This theme is further reflected in the other half of the original title: Dellamore. Failing to find meaning in death (which has itself become meaningless with the return of the dead) Dellamorte searches for meaning by maidenhead- through love. Falling instantly in love with a widow ("She" played by Anna Falchi- more on that in a minute) at the funeral of her husband, Dellamorte embarks on a rapid fire tragedy of errors which sees her dead by his hand. A wicked war of doubt assuages our protagonist, as it wasn't clear that she was one of the reanimated dead when he killed her.

Here is where the film uncorks the stopper on this beaker of madness: Dellamorte proceeds to fall in love with two more unnamed women, both also played by Anna Falchi, and he goes to absurd lengths to be with them before situations align against him. Is he falling in lover with reincarnations of the same woman? Has he lost his grip on reality? Or can it be that the "women" in these scenarios don't actually matter? We're exploring the search to rise out of the rut of mundane in any way possible; for Dellamorte this could be accomplished by recognition of his worth in the arms of another. Despite this, fate continually denies him the right to change his stars.

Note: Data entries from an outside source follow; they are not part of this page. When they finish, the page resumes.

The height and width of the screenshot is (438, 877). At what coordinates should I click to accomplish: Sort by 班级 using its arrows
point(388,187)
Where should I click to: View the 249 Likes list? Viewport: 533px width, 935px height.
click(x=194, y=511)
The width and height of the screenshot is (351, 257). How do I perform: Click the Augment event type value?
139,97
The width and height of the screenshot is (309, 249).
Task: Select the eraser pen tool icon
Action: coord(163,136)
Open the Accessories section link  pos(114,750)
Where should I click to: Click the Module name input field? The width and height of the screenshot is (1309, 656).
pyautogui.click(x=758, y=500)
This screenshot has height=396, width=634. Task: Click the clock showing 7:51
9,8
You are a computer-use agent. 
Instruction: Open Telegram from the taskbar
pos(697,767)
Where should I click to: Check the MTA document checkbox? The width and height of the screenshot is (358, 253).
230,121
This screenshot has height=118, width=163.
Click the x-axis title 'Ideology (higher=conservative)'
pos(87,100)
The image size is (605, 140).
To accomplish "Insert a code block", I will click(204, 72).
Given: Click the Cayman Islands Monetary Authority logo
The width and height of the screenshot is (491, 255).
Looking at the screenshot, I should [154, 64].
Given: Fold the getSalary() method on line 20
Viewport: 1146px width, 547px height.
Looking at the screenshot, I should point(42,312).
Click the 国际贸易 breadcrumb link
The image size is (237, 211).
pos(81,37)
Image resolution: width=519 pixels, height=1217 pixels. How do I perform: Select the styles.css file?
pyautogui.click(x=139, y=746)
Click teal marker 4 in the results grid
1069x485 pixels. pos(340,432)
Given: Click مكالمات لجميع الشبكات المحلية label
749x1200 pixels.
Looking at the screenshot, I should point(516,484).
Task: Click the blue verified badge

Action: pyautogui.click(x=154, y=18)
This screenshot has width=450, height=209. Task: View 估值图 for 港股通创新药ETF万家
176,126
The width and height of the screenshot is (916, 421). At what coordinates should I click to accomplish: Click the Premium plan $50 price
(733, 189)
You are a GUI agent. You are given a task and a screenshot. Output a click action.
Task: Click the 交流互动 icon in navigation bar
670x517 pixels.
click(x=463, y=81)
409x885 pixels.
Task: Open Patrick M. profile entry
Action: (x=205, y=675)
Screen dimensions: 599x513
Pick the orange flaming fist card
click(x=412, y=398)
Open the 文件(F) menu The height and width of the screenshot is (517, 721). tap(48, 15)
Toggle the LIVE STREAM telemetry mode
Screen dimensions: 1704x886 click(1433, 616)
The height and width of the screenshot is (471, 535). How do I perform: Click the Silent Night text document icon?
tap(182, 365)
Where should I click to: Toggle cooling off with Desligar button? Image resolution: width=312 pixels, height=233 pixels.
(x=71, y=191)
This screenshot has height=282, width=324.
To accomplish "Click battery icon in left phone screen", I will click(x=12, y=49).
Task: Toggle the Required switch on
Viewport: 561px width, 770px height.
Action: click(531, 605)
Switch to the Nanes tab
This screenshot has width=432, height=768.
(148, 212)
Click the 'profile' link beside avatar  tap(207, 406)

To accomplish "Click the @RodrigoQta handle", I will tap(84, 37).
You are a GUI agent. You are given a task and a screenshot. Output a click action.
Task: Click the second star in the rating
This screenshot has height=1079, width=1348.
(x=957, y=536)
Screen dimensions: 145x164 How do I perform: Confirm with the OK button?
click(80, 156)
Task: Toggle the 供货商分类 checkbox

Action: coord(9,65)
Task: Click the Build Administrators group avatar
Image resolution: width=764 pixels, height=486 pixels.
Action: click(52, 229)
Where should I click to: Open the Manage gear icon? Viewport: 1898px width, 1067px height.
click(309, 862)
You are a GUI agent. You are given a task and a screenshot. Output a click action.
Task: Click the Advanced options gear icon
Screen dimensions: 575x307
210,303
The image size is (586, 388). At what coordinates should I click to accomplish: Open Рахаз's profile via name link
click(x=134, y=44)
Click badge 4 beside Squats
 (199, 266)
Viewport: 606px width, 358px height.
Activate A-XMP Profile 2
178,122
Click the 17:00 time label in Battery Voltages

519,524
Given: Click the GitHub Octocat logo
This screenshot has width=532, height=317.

The true topper, which elevates this film into the stratosphere of critical thought, is the ending segment. Dellamorte and Gnaghi drive through the mountain tunnel, leaving their small village, never to return. They exit the tunnel and slam on the breaks- the road ends meters out of the archway, with nothing beyond. As they realize that there is nothing else for them but their predetermined stations in life, it's Gnaghi who asks Dellamorte if they can please return home, and it's the former (or always) cemetery man who responds "Gna". Perhaps this is commentary on the triviality of our existence? It is certainly my favorite discussion point on the film.

I've always explained Cemetery Man to friends who haven't seen it as a schizophrenic film, which can't decide if it should be an existential treatise on the human condition, or a zombie schlock fest, but on deeper reflection I have not at all been fair. Director Michele Soavi knew precisely what he was doing, it simply took me years to plumb the deep fathoms of his film's message. Perhaps I haven't yet gotten there with Citizen Kane, or maybe it's totally acceptable to recognize the brilliance in a film without enjoying it. Now, if you'll excuse me, I know a certain German Blu-ray release of an obscure Italian zombie film that's calling my name.